SMH digital-only sales

  • December 2012 – 28,069
  • March 2013 – 24,020 (-14.4%)
  • June 2013 – 22,589 (-6%)
  • September 2013 – 63,989 (+183.3%; following paywall launch)
  • December 2013 – 83,558 (+30.6%)
  • March 2014 – 90,549 (+8.4%)

So what’s going on? Either the loyalists converted quickly to The Age and SMH paywalls, and that’s most of what Fairfax will get. Or the marketing isn’t good enough yet, but there are potential customers who could be converted if it was.

That makes sense; when it comes to consumer marketing, News Corp has run rings around Fairfax in terms both of strategy and spend, which might explain why less progress is being shown.

There is another question to all this: Just what is the point of issuing the audited digital numbers anyway?
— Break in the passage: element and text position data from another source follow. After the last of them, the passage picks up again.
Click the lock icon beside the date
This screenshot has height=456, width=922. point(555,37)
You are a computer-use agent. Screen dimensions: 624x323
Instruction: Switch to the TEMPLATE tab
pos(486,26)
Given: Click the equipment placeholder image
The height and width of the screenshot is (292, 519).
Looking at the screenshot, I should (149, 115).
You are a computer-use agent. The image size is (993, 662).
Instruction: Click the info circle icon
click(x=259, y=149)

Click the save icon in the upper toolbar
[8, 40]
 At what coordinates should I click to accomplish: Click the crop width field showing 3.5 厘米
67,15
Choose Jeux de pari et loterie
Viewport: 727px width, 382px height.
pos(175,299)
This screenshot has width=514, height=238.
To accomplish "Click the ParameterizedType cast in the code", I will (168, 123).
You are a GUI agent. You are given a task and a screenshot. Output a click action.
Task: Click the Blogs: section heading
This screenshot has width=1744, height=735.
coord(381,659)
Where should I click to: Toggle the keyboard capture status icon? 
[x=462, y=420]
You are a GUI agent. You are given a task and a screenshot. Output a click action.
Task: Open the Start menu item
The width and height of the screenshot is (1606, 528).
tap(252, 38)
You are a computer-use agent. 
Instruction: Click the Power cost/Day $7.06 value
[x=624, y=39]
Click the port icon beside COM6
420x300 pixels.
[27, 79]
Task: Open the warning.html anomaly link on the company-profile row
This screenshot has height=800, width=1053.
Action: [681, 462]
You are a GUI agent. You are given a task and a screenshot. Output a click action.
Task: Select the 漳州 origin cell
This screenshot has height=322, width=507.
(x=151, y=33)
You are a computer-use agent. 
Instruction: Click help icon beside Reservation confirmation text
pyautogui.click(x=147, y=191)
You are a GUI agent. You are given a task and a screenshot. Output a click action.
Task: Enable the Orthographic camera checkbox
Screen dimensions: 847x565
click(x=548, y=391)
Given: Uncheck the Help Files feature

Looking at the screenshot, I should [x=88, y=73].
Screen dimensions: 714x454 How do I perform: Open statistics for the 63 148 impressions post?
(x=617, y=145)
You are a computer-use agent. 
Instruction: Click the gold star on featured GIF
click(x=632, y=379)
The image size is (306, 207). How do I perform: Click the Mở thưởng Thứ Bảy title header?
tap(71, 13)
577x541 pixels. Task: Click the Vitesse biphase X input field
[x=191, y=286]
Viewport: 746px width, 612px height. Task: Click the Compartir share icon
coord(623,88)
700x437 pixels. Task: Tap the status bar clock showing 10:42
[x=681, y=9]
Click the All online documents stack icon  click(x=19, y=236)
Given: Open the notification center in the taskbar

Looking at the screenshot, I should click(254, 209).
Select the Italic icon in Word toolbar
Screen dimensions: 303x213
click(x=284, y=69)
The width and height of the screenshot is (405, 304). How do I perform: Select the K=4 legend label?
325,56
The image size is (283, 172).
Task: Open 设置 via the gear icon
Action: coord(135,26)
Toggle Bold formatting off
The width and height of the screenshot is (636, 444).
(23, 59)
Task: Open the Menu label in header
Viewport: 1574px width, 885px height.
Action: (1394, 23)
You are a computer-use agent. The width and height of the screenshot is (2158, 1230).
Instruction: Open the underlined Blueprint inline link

They’re too vague to give the market a true picture, but I figure the whole truth would be too depressing for the market. Or as News Corp puts it, why share other numbers if they lose a competitive advantage?

Fairfax takes a similar stance, ludicrously refusing to discuss quarter-on-quarter results, arguing that only year-on-year comparisons are meaningful, despite the fact that it switched to the paywalls for its metro titles less than a year ago.

And the main reason audited print numbers are important to advertisers isn’t there with digital. In print you buy the total circulation size, so it’s important to be confident that this has been verified. In digital you generally pay by the number of times your ad is served, not the number of people who visit the site. The advertiser will know that number for themselves anyway.

What’s now incontrovertible is that paying digital readers are much harder to come by than they were in print.

Whether newspaper or magazine mastheads, you not only need to deliver a good product, but you need to market it well too. You don’t need a telescope to know that.